WORK TO BE COMPLETED
Both the line containing "This screenshot has height=596, width=640." and the line containing "Task: Select the S3:税务年度记录表 node on canvas" belong to the span. Output exactly that span from the listing below, and nothing outside it.

RECORDS PROVIDED
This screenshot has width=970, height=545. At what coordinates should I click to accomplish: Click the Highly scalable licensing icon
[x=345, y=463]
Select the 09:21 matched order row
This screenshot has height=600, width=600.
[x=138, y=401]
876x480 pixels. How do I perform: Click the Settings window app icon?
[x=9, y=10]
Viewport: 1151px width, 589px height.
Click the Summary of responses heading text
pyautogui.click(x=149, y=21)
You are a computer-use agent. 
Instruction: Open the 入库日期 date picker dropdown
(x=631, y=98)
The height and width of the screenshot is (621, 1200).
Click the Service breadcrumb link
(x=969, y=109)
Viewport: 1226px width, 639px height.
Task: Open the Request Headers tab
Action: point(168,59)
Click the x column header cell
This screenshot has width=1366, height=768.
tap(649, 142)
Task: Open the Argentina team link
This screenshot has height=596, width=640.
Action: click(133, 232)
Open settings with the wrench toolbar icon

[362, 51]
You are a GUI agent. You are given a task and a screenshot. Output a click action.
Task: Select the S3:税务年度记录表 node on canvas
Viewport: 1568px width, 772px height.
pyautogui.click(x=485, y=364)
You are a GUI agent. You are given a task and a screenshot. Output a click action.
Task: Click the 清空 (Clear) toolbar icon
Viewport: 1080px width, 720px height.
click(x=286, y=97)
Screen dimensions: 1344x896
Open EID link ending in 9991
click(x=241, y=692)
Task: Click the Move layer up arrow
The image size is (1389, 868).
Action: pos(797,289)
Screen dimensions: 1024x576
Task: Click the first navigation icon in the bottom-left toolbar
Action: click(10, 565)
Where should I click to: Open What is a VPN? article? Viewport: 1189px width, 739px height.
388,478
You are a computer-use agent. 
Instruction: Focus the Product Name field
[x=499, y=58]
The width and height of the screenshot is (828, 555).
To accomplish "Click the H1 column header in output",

WRITTEN SOLUTION
This screenshot has height=596, width=640.
Action: click(133, 232)
Open settings with the wrench toolbar icon

[362, 51]
You are a GUI agent. You are given a task and a screenshot. Output a click action.
Task: Select the S3:税务年度记录表 node on canvas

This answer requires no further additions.